━━ EXERCISE INPUTS

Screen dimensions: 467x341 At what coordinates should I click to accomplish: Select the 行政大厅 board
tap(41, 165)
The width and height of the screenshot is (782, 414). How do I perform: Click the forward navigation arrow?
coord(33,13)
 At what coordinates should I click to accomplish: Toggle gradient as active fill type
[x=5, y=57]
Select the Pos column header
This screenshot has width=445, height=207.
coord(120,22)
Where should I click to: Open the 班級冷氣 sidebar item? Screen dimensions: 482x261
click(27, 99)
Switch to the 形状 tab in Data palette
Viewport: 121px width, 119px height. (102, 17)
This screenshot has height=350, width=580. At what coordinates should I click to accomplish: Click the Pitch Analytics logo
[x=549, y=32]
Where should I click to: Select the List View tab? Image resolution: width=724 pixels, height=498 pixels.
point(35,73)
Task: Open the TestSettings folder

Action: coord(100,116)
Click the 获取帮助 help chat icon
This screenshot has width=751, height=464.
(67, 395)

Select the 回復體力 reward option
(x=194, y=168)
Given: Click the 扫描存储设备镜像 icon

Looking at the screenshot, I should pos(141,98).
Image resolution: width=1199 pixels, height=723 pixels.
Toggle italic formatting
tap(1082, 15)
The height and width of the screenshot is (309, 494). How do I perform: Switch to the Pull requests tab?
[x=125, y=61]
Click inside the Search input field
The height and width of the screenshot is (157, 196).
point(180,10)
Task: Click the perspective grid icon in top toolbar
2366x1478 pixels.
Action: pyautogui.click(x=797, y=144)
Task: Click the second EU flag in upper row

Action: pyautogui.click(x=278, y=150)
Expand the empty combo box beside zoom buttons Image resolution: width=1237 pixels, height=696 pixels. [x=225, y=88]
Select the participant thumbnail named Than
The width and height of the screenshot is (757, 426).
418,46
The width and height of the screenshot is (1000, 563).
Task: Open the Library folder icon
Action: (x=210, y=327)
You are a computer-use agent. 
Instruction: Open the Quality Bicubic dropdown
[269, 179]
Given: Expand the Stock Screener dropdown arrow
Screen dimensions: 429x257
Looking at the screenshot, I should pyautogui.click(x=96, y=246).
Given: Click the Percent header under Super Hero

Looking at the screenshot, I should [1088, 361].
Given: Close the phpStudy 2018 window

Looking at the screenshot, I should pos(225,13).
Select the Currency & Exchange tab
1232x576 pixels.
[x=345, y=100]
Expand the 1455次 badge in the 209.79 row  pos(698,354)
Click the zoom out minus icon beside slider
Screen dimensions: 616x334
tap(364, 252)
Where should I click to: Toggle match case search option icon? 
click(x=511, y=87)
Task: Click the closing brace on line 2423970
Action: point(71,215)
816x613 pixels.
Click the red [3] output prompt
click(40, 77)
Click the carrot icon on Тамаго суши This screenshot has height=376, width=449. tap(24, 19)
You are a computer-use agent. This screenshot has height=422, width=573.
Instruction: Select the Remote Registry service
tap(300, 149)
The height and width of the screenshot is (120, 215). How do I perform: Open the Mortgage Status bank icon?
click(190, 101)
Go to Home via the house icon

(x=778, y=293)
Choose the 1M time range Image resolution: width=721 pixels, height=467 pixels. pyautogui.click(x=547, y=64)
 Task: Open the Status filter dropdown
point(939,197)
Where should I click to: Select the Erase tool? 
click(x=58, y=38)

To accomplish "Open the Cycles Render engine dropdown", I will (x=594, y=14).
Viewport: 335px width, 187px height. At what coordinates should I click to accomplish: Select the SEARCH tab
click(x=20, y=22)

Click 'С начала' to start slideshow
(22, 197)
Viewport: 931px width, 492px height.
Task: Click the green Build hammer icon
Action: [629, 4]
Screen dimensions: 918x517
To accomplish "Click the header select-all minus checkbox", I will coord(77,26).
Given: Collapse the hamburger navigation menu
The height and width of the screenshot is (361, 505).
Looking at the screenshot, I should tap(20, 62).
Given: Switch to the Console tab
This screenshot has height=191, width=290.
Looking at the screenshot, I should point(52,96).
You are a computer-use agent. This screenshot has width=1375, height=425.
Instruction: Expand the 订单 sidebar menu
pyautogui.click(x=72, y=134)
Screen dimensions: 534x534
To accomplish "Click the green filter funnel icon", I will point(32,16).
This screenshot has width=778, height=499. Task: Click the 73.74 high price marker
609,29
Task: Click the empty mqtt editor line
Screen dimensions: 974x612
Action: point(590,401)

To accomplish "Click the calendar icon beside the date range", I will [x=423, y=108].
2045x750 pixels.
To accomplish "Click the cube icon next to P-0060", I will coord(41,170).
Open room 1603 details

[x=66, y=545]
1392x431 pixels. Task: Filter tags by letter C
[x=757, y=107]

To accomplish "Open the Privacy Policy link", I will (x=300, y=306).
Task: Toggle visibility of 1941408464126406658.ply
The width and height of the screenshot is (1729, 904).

━━━━

- YOUR TASK: Can you copy every one of the records above, line for line, without changing anything?

- RESPONSE TO THIS EXERCISE:
Screen dimensions: 467x341 At what coordinates should I click to accomplish: Select the 行政大厅 board
tap(41, 165)
The width and height of the screenshot is (782, 414). How do I perform: Click the forward navigation arrow?
coord(33,13)
 At what coordinates should I click to accomplish: Toggle gradient as active fill type
[x=5, y=57]
Select the Pos column header
This screenshot has width=445, height=207.
coord(120,22)
Where should I click to: Open the 班級冷氣 sidebar item? Screen dimensions: 482x261
click(27, 99)
Switch to the 形状 tab in Data palette
Viewport: 121px width, 119px height. (102, 17)
This screenshot has height=350, width=580. At what coordinates should I click to accomplish: Click the Pitch Analytics logo
[x=549, y=32]
Where should I click to: Select the List View tab? Image resolution: width=724 pixels, height=498 pixels.
point(35,73)
Task: Open the TestSettings folder

Action: coord(100,116)
Click the 获取帮助 help chat icon
This screenshot has width=751, height=464.
(67, 395)

Select the 回復體力 reward option
(x=194, y=168)
Given: Click the 扫描存储设备镜像 icon

Looking at the screenshot, I should pos(141,98).
Image resolution: width=1199 pixels, height=723 pixels.
Toggle italic formatting
tap(1082, 15)
The height and width of the screenshot is (309, 494). How do I perform: Switch to the Pull requests tab?
[x=125, y=61]
Click inside the Search input field
The height and width of the screenshot is (157, 196).
point(180,10)
Task: Click the perspective grid icon in top toolbar
2366x1478 pixels.
Action: pyautogui.click(x=797, y=144)
Task: Click the second EU flag in upper row

Action: pyautogui.click(x=278, y=150)
Expand the empty combo box beside zoom buttons Image resolution: width=1237 pixels, height=696 pixels. [x=225, y=88]
Select the participant thumbnail named Than
The width and height of the screenshot is (757, 426).
418,46
The width and height of the screenshot is (1000, 563).
Task: Open the Library folder icon
Action: (x=210, y=327)
You are a computer-use agent. 
Instruction: Open the Quality Bicubic dropdown
[269, 179]
Given: Expand the Stock Screener dropdown arrow
Screen dimensions: 429x257
Looking at the screenshot, I should pyautogui.click(x=96, y=246).
Given: Click the Percent header under Super Hero

Looking at the screenshot, I should [1088, 361].
Given: Close the phpStudy 2018 window

Looking at the screenshot, I should pos(225,13).
Select the Currency & Exchange tab
1232x576 pixels.
[x=345, y=100]
Expand the 1455次 badge in the 209.79 row  pos(698,354)
Click the zoom out minus icon beside slider
Screen dimensions: 616x334
tap(364, 252)
Where should I click to: Toggle match case search option icon? 
click(x=511, y=87)
Task: Click the closing brace on line 2423970
Action: point(71,215)
816x613 pixels.
Click the red [3] output prompt
click(40, 77)
Click the carrot icon on Тамаго суши This screenshot has height=376, width=449. tap(24, 19)
You are a computer-use agent. This screenshot has height=422, width=573.
Instruction: Select the Remote Registry service
tap(300, 149)
The height and width of the screenshot is (120, 215). How do I perform: Open the Mortgage Status bank icon?
click(190, 101)
Go to Home via the house icon

(x=778, y=293)
Choose the 1M time range Image resolution: width=721 pixels, height=467 pixels. pyautogui.click(x=547, y=64)
 Task: Open the Status filter dropdown
point(939,197)
Where should I click to: Select the Erase tool? 
click(x=58, y=38)

To accomplish "Open the Cycles Render engine dropdown", I will (x=594, y=14).
Viewport: 335px width, 187px height. At what coordinates should I click to accomplish: Select the SEARCH tab
click(x=20, y=22)

Click 'С начала' to start slideshow
(22, 197)
Viewport: 931px width, 492px height.
Task: Click the green Build hammer icon
Action: [629, 4]
Screen dimensions: 918x517
To accomplish "Click the header select-all minus checkbox", I will coord(77,26).
Given: Collapse the hamburger navigation menu
The height and width of the screenshot is (361, 505).
Looking at the screenshot, I should tap(20, 62).
Given: Switch to the Console tab
This screenshot has height=191, width=290.
Looking at the screenshot, I should point(52,96).
You are a computer-use agent. This screenshot has width=1375, height=425.
Instruction: Expand the 订单 sidebar menu
pyautogui.click(x=72, y=134)
Screen dimensions: 534x534
To accomplish "Click the green filter funnel icon", I will point(32,16).
This screenshot has width=778, height=499. Task: Click the 73.74 high price marker
609,29
Task: Click the empty mqtt editor line
Screen dimensions: 974x612
Action: point(590,401)

To accomplish "Click the calendar icon beside the date range", I will [x=423, y=108].
2045x750 pixels.
To accomplish "Click the cube icon next to P-0060", I will coord(41,170).
Open room 1603 details

[x=66, y=545]
1392x431 pixels. Task: Filter tags by letter C
[x=757, y=107]

To accomplish "Open the Privacy Policy link", I will (x=300, y=306).
Task: Toggle visibility of 1941408464126406658.ply
The width and height of the screenshot is (1729, 904).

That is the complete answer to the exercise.